College campuses fight against eating disorders

Katherine Roth

The years that teenagers spend in college offer exciting and new experiences. Doing laundry without mom there to help sort out colors, getting along with roommates and doing well academically are just some of the experiences that are discovered.

However, living away from home presents students with more responsibility when it comes to eating habits, including the decisions of what to eat in the dining halls and what to eat when consumed by a busy schedule. Those individuals that develop eating disorders are often those that use control of eating and body weight as a way to cope with the feelings of powerlessness over the ever-changing external environment.

“I think that there are eating disorders on every campus, so much that it is a national epidemic,” said Jennifer Fleckenstein, a second-year graduate student in the education and human services field who is a resident assistant for Stanford Hall, “Especially since personal appearance is so prominent, people obsess with what they eat and how they look.”

According to Gray’s Medical Dictionary, eating disorders are a group of disorders characterized by physiological and psychological disturbances in appetite or food intake. The two most well-known eating disorders are anorexia nervosa and bulimia nervosa. Both disorders have specific signs that are attributed to them.

With anorexia nervosa, a person becomes increasingly worried that he/she is fat or has an intense fear of getting fat, which leads to eating less and less. An overabundance of exercise is also seen with a lot of anorexia cases, as those who suffer look to burn calories to keep their weight down.

Other signs for anorexia include a disinterest in sex, irregular or stopped monthly menstrual periods in women and the shrinkage of genitals back to the size they were before puberty in men.

Anorexia generally starts in the teenager years and affects one in 150 girls 15-year old girls and one in 1,000 15-year-old boys. However, anorexia can start in childhood or later than the teenage years.
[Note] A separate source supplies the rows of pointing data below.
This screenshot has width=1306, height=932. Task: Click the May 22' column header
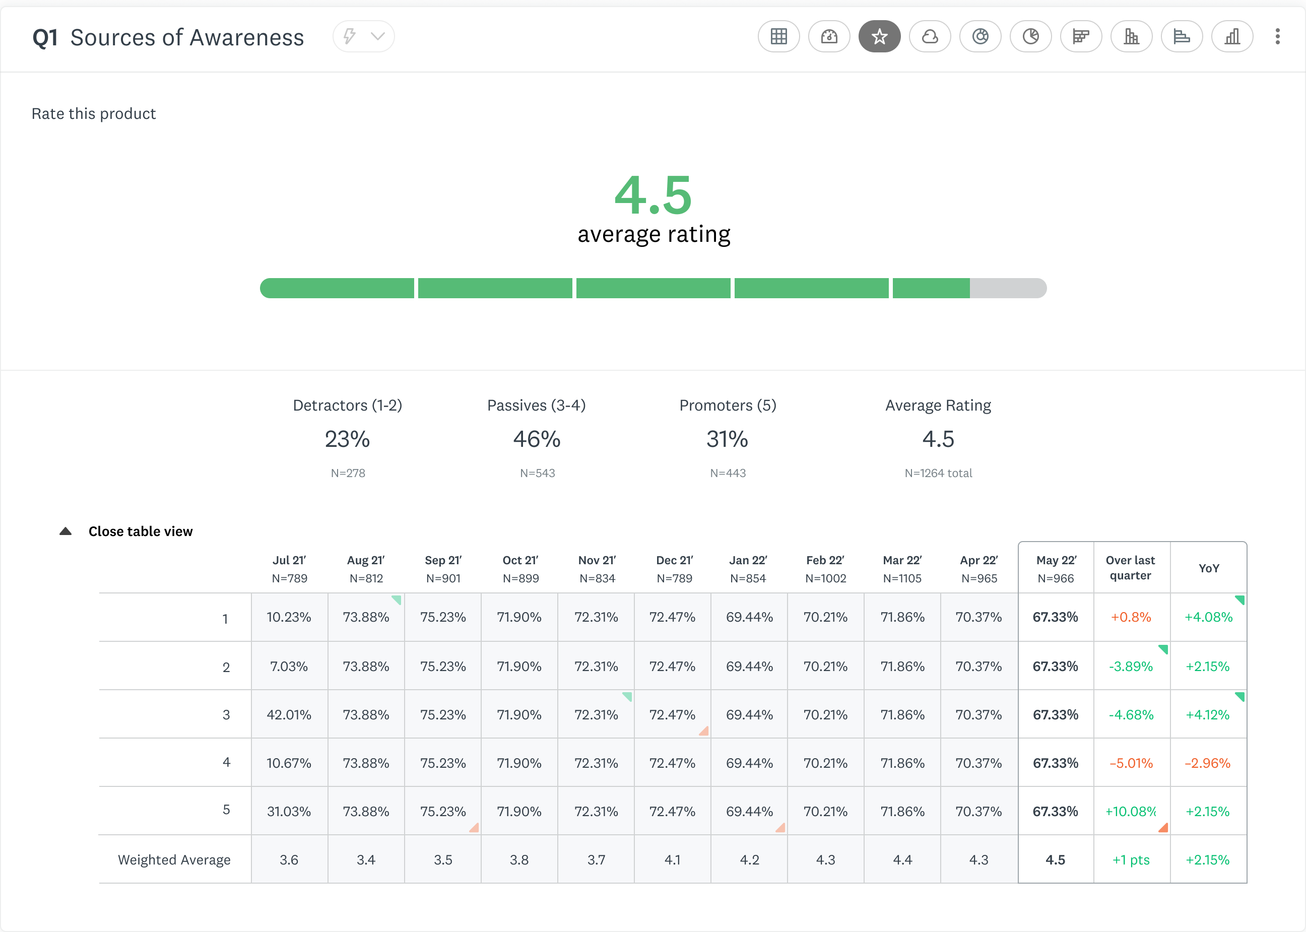(1056, 568)
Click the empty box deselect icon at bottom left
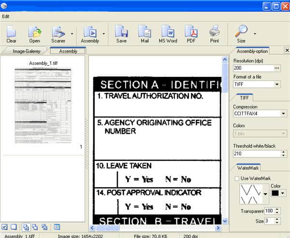 14,227
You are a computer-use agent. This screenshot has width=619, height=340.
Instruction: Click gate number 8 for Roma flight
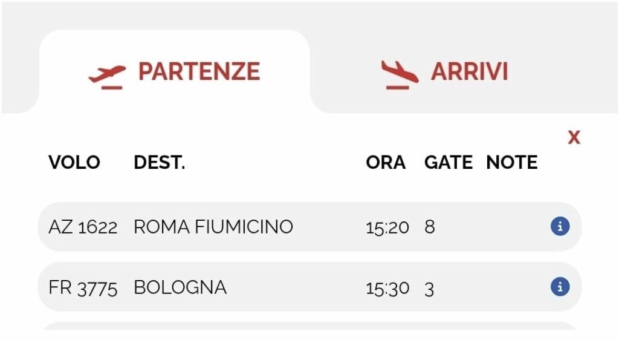click(x=430, y=227)
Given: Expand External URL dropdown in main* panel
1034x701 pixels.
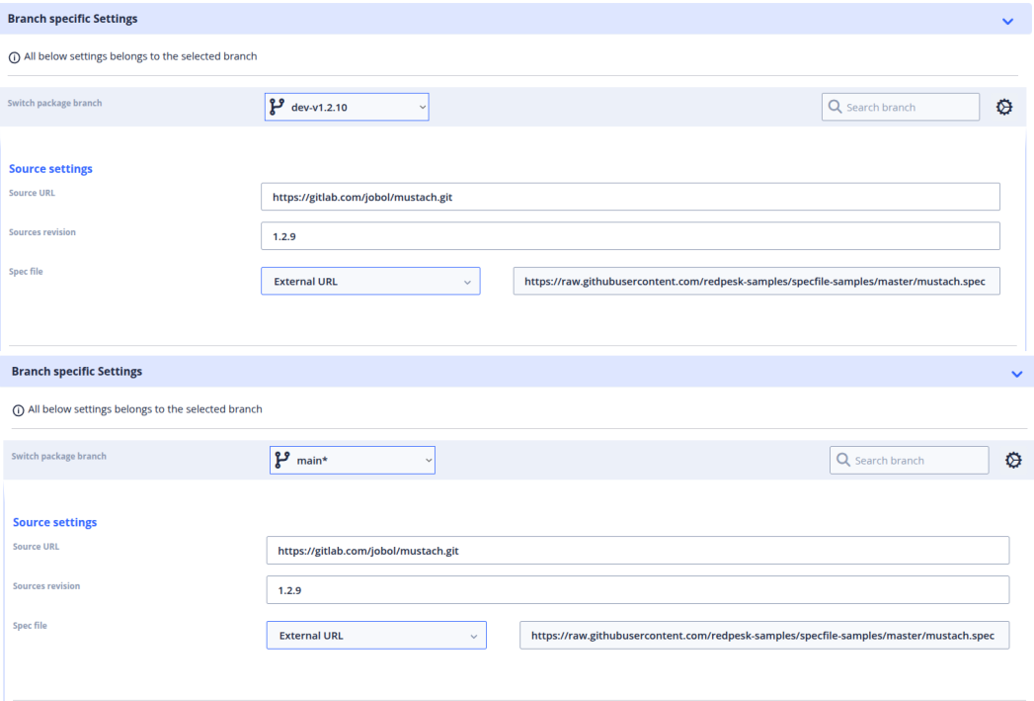Looking at the screenshot, I should (376, 635).
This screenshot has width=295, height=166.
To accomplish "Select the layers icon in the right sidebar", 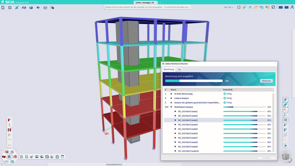I will click(x=286, y=119).
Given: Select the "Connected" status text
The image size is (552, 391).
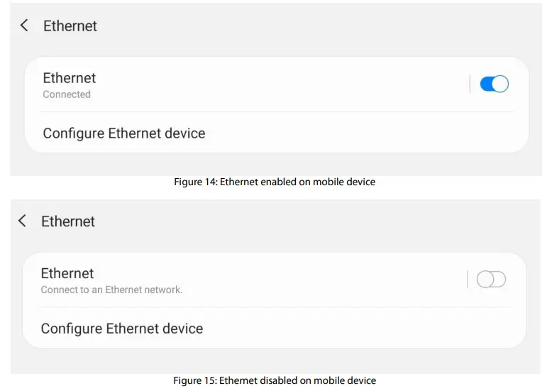Looking at the screenshot, I should click(67, 94).
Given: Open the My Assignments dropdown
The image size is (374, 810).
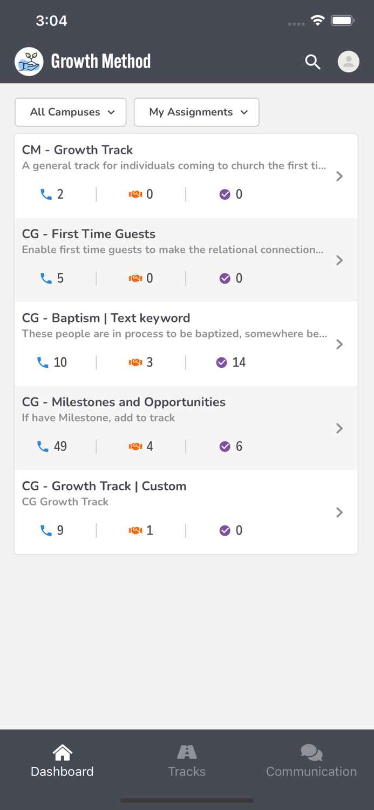Looking at the screenshot, I should (196, 112).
Bulimia nervosa generally starts around the same age as anorexia nervosa, but it normally stays hidden longer as compared to anorexia nervosa. Four in 100 women suffer from bulimia at some point in their lives. Finding bulimia in men is much less common; however, those who wrestle or deal in sports where weight class can determine a win or loss are more likely to experiment with bulimia to continue winning. While the signs of bulimia are similar to anorexia, the methods of losing the weight are different.

People who suffer from bulimia often binge eat. They often buy lots of fattening food that they wouldn’t normally eat and eat it all quickly in secret. The end result is that the victim of bulimia feels guilty and depressed from having eating all that food, and tries to purge themselves of the food by making themselves sick or by using laxatives.

Eating disorders affect many facets of a person’s life. The patient may find it hard to eat a normal meal because the stomach has shrunk. There is often a constant feeling of tiredness and chills because the body’s metabolism has slowed down considerably. Bones become brittle, pregnancy is usually unattainable and in some extreme cases, a person could die. Anorexia has the highest statistic of death for any psychiatric disorder. Eating disorders also affect sleep, concentration and mood.

However, Villanova University works hard to make headway against their students developing eating disorders. Constant reminders of what to eat are posted on the walls of the dining halls and printed in pamphlets for understanding and planning meals.

The Health and Wellness Center offers programs in nutrition and is willing to have people ask questions when it comes to knowing how to go about choosing food in the dining hall.

“The Health and Wellness Center is definitely the primary source for aid in preventing and stopping eating disorders from affecting a student. They have recovery groups and other things to accomplish aiding a student,” Fleckenstein later revealed.

Most people have not expressed a problem with maintaining a healthy diet from what is provided in the dining halls. “It’s not been difficult to maintain a healthy diet since coming to school,” freshman Alyssa Bieler said. “I don’t keep a lot of food in my room and I stay away from the greasy stuff like cheesesteaks and fries. The fruit and salad bars are what are key.”